▶ [DIRECTIVE]
Copy out everything in the records from the line containing "Screen dimensions: 1325x896" down to the line containing "Action: [103, 422]", both of those lines included.

▶ [SUPPLIED INFORMATION]
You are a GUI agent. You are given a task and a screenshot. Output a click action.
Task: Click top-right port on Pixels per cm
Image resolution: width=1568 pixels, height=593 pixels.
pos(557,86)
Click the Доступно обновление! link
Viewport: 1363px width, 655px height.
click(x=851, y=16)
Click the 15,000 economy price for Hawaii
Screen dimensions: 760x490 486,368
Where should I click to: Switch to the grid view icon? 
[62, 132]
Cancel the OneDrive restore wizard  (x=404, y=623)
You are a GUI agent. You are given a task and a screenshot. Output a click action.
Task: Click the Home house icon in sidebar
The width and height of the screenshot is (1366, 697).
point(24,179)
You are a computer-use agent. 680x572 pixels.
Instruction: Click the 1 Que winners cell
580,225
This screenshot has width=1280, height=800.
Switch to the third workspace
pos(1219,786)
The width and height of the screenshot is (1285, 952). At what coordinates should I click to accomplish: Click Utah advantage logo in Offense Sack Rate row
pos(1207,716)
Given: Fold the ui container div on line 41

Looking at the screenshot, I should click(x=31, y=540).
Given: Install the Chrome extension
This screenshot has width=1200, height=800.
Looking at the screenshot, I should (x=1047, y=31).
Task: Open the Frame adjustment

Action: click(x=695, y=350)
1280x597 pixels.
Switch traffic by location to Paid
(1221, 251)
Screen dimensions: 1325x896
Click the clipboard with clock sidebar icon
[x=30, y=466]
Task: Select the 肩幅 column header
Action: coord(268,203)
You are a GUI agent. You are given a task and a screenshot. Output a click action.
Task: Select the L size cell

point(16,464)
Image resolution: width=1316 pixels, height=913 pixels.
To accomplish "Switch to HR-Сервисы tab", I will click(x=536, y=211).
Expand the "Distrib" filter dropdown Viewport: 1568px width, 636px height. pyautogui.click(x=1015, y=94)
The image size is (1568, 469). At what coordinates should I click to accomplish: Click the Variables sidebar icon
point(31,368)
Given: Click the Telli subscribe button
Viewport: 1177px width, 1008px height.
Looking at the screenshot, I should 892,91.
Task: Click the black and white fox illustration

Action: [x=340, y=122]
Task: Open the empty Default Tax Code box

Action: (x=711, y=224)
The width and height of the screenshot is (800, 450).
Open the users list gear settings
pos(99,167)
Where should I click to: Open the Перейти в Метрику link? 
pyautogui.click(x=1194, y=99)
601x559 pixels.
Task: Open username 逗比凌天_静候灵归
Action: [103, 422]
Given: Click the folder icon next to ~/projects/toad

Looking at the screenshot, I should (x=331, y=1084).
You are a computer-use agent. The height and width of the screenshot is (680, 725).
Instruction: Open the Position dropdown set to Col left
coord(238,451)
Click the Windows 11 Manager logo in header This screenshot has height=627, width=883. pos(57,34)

▶ [ANSWER TO THE EXERCISE]
Screen dimensions: 1325x896
Click the clipboard with clock sidebar icon
[x=30, y=466]
Task: Select the 肩幅 column header
Action: coord(268,203)
You are a GUI agent. You are given a task and a screenshot. Output a click action.
Task: Select the L size cell

point(16,464)
Image resolution: width=1316 pixels, height=913 pixels.
To accomplish "Switch to HR-Сервисы tab", I will click(x=536, y=211).
Expand the "Distrib" filter dropdown Viewport: 1568px width, 636px height. pyautogui.click(x=1015, y=94)
The image size is (1568, 469). At what coordinates should I click to accomplish: Click the Variables sidebar icon
point(31,368)
Given: Click the Telli subscribe button
Viewport: 1177px width, 1008px height.
Looking at the screenshot, I should 892,91.
Task: Click the black and white fox illustration

Action: [x=340, y=122]
Task: Open the empty Default Tax Code box

Action: (x=711, y=224)
The width and height of the screenshot is (800, 450).
Open the users list gear settings
pos(99,167)
Where should I click to: Open the Перейти в Метрику link? 
pyautogui.click(x=1194, y=99)
601x559 pixels.
Task: Open username 逗比凌天_静候灵归
Action: [103, 422]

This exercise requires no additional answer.